The Atlantic Lottery Corporation (ALC) has commissioned two new reports questioning a potential link between legalising online gambling and an increase in problem gambling.
According to CBC News, the two reports came to contrasting conclusions about whether online gambling leads to a higher degree of unhealthy gambling behaviour.
The Responsible Gambling Council (RGC), the author of the first report, noted that the causal link between online gambling and gambling problems is not clearly established. However, the RGC remains wary of the impacts of online gambling on at-risk gamblers.
With iGaming rapidly expanding and further development expected, Canadian regulators are continuing to gather evidence on whether or not certain parts of the gambling experience pose a danger to consumers, and are seeking to implement necessary measures to stop this process.
According to the final evidence in the report obtained by CBC, there is a lack of solid evidence suggesting that online gambling may be related to a higher incidence of problem gambling behaviour, with the report basing its findings on provinces in Canada where such forms are allowed.
However, one of the reports by Richard Wood argued that at-risk players may suffer greatly from online gambling. The RGC did outline possible risk factors, saying that regulators should be aware of socially isolated individuals who could make bad decisions, such as spending more on gambling.
The RGC’s report also examined the use of credit cards and the risk they pose in online gambling. In leading gambling jurisdictions such as the United Kingdom and Australia, credit cards can’t be used for gambling.
It argued that pre-existing mental health issues may be further intensified by gambling, although it did not seem to account for the large existing offshore market.
ALC President and interim CEO Patrick Daigle said: “Our perspective on this is that the most irresponsible thing to do is nothing while these offshore illegal operators are taking money from Atlantic Canadians. The fact of the matter is, our citizens are already playing. And frankly, for the well-being of Atlantic Canadians, including Islanders, we just want to provide a safe and regulated alternative.”
CBC notes that Atlantic Lotto has been pitching the idea of a regional online casino to its four shareholder provinces to largely no avail for the last decade.
In August 2020, though, New Brunswick allowed ALC to launch a suite of new games for New Brunswick residents. Nova Scotia and P.E.I. are preparing to follow suit.
The ALC has described iGaming as an “opportunity” for the Eastern provinces to bring in millions in additional revenues amid the economic toll of the COVID-19 pandemic.
The ALC has already implemented tools to reduce online gambling risks to vulnerable consumers, such as training staff on responsible gambling and displaying the self-exclusion option in a visible place on its website home page. Players can also set specific spending limits.
However, the RGC report urges companies to produce a “harm-minimisations strategy” and see to its successful implementation as the Canadian gaming industry appears to continue moving down the path towards wider iGaming and sports betting options.

● **Aim of the task**
Return the stretch of the Atlantic Lottery article from "In August 2020, though, New" through "to follow suit.", copied word for word.

● **Source material**
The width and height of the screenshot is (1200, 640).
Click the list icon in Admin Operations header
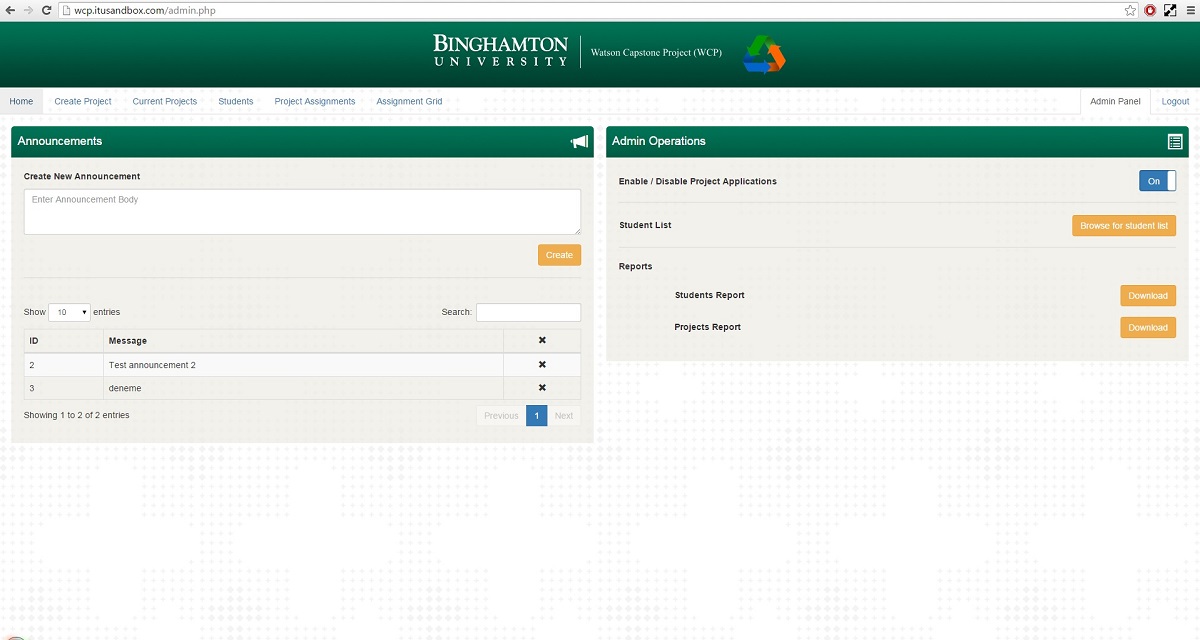pyautogui.click(x=1175, y=142)
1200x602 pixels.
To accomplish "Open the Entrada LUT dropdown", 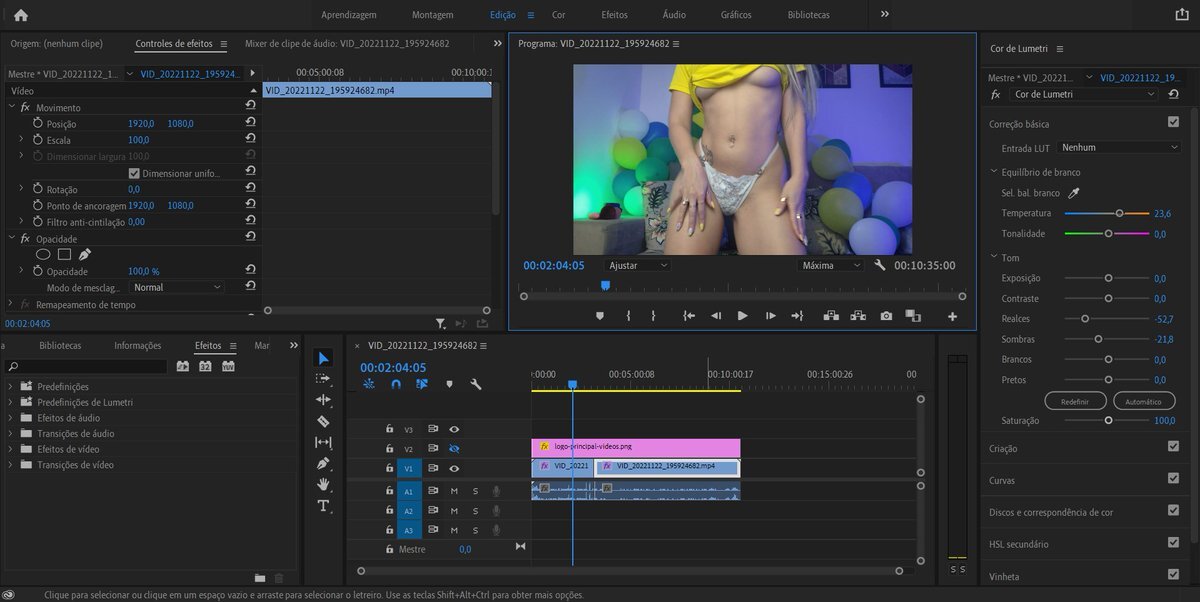I will click(1119, 148).
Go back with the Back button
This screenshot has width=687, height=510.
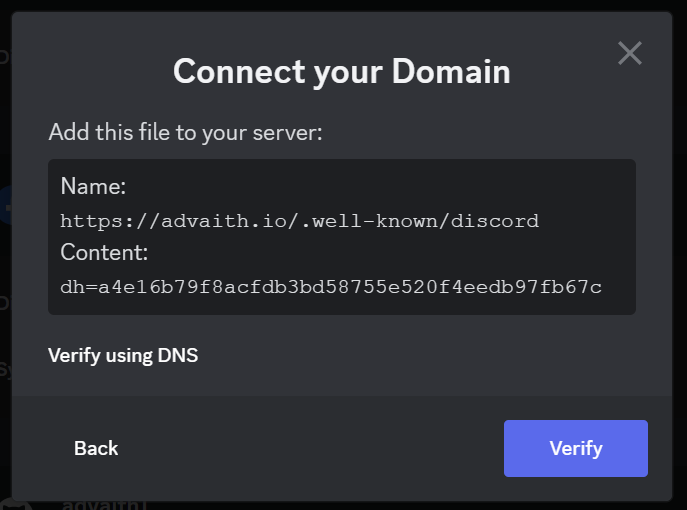click(x=96, y=448)
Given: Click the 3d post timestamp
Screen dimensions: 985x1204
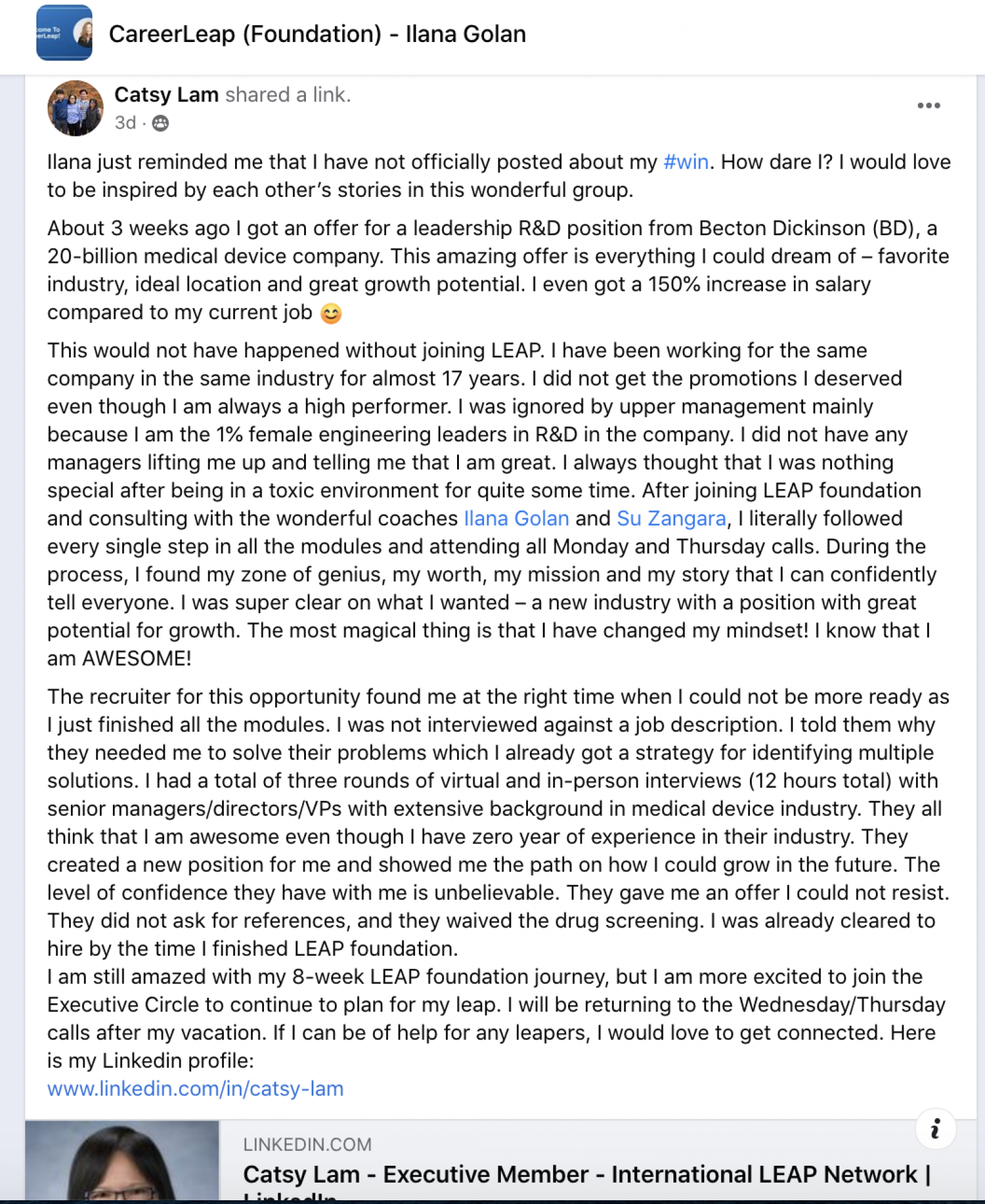Looking at the screenshot, I should [125, 123].
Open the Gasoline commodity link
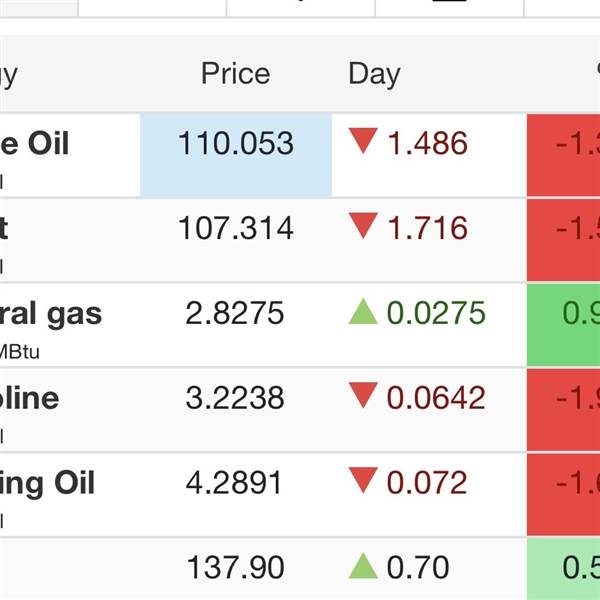600x600 pixels. 30,398
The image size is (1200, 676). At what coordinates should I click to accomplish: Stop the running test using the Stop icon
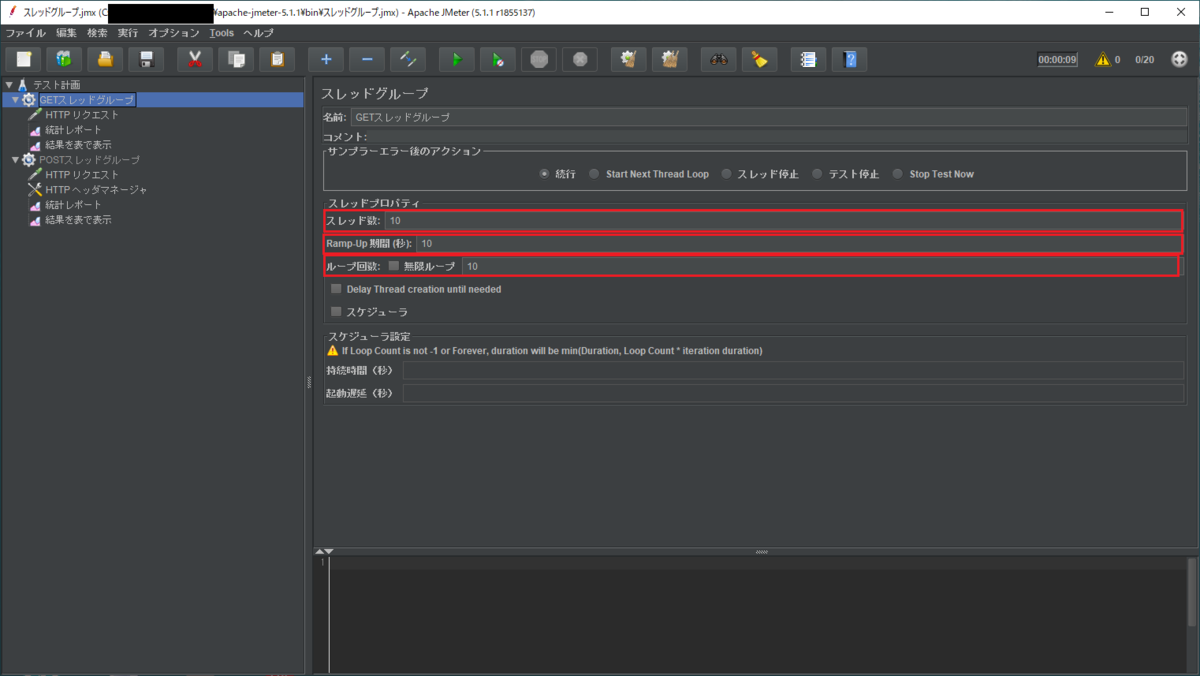pos(539,59)
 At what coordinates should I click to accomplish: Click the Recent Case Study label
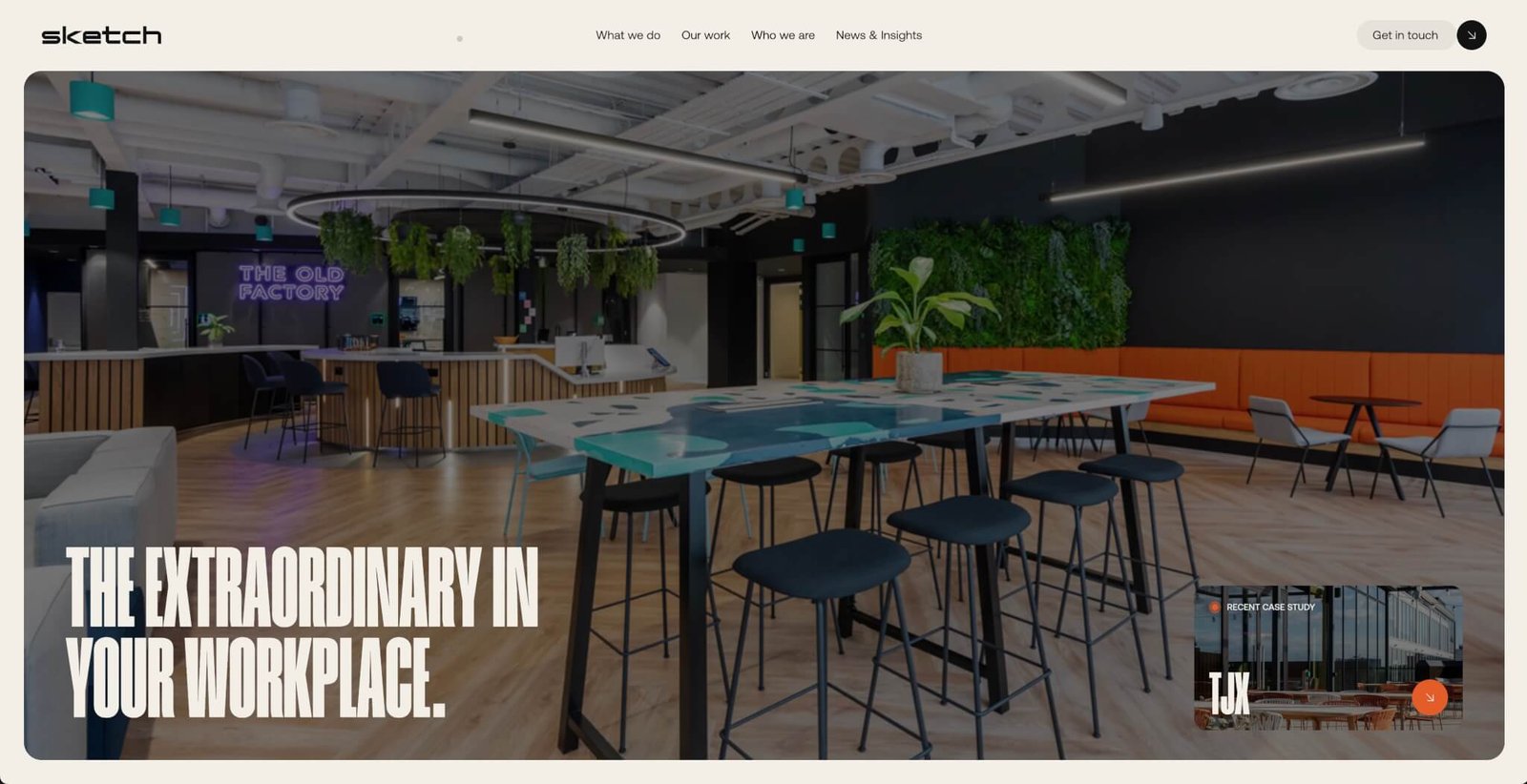(x=1270, y=607)
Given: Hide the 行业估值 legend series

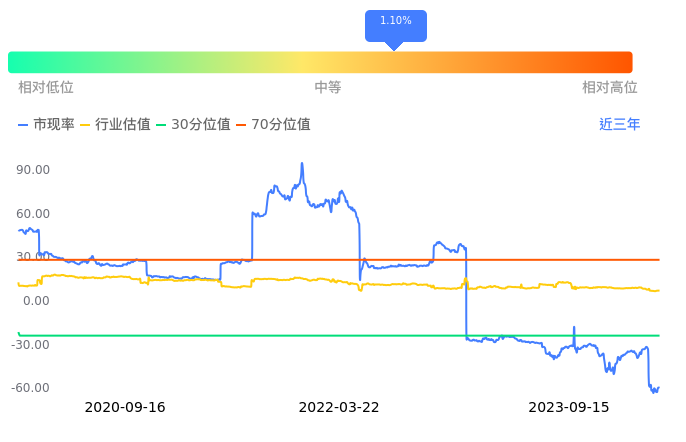Looking at the screenshot, I should [115, 125].
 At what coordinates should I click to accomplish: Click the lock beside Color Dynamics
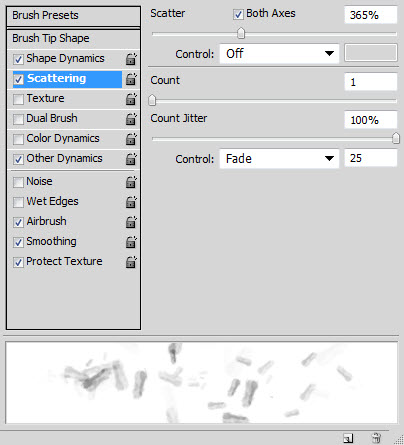coord(131,139)
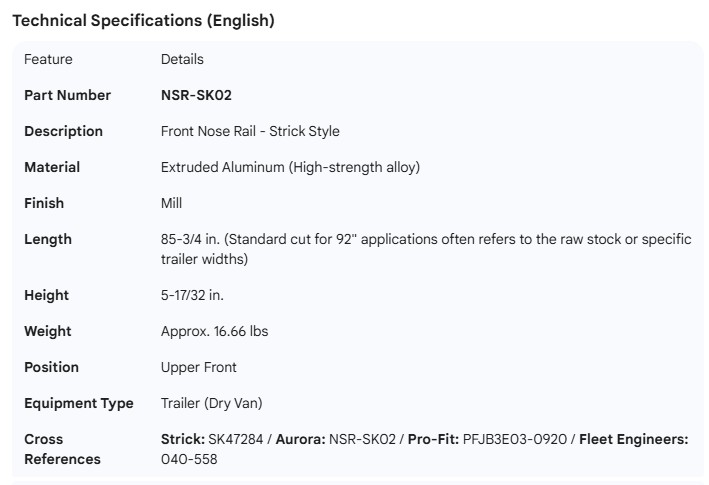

● **Worked solution**
In August 2020, though, New Brunswick allowed ALC to launch a suite of new games for New Brunswick residents. Nova Scotia and P.E.I. are preparing to follow suit.